Rep. Mark Meadows, head of the hard-right House Freedom Caucus, said he remained a "no" but didn't answer when asked whether the group still had enough votes to kill the legislation. He'd long said their opposition alone would defeat it without changes.
Trump went after the caucus earlier on Friday, saying that a vote against the health care bill would favor Planned Parenthood.
The president tweeted, "the irony is that the Freedom Caucus, which is very pro-life and against Planned Parenthood, allows P.P. to continue if they stop this plan!"

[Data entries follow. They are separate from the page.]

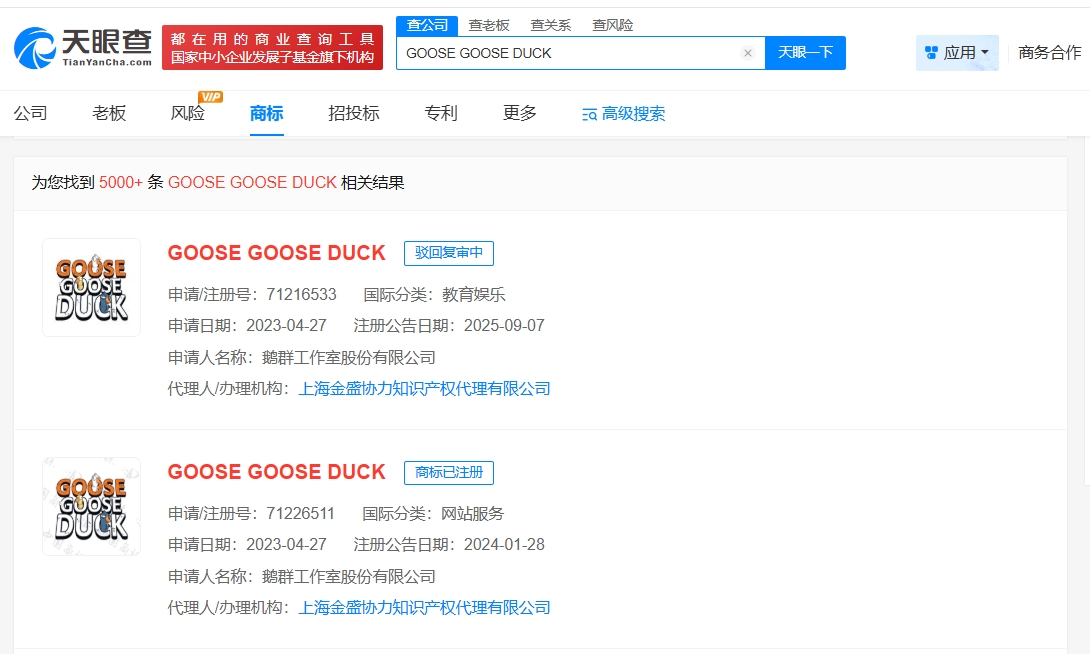The height and width of the screenshot is (654, 1090).
Task: Open agent link in second trademark result
Action: (x=424, y=608)
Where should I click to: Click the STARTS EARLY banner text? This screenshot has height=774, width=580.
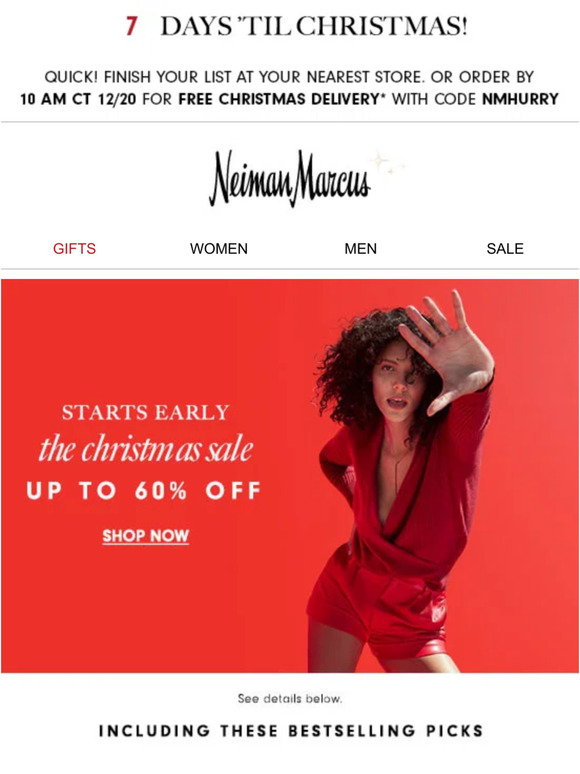[x=146, y=412]
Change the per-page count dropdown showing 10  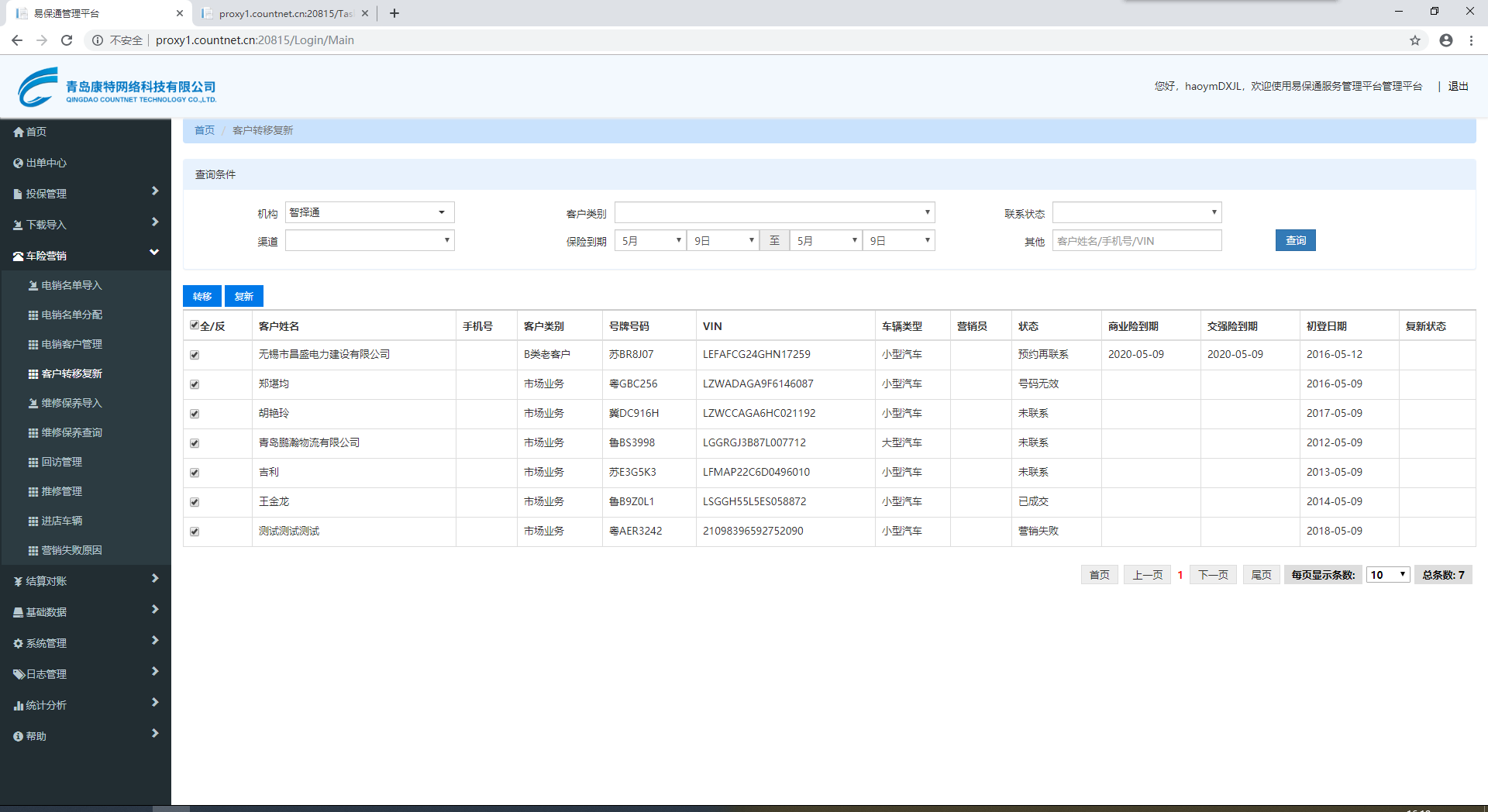(1387, 575)
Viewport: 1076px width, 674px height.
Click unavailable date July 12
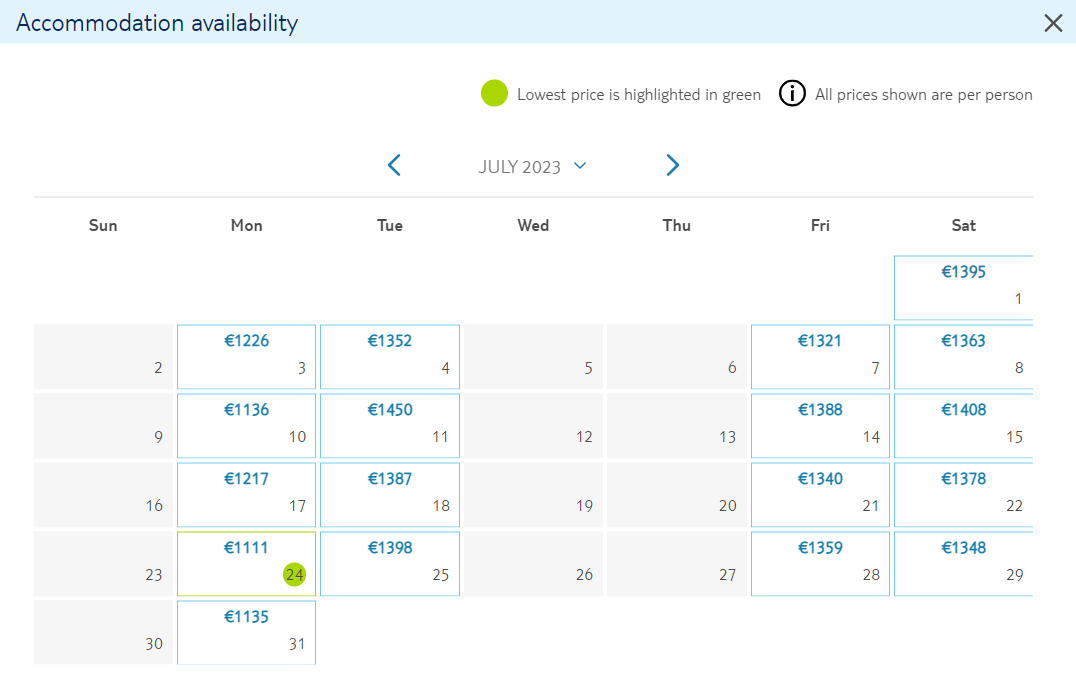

However, other foes said they'd not flipped. These included moderate Reps. Charlie Dent of Pennsylvania, Dan Donovan of New York and Leonard Lance of New Jersey, plus conservative Walter Jones of North Carolina, who had his own words of warning.
"He's there for three-and-a-half more years," Jones said of Trump. "He better be careful. He's got a lot of issues coming."
The nonpartisan Congressional Budget Office said changes Republican leaders had proposed before Thursday to win votes had cut the legislation's deficit reduction by more than half, to $150 billion over the next decade. But it would still result in 24 million more uninsured people in a decade.
Obama's law increased coverage through subsidized private insurance for people who don't have access to workplace plans, and a state option to expand Medicaid for low-income residents. More than 20 million people gained coverage since the law was passed in 2010.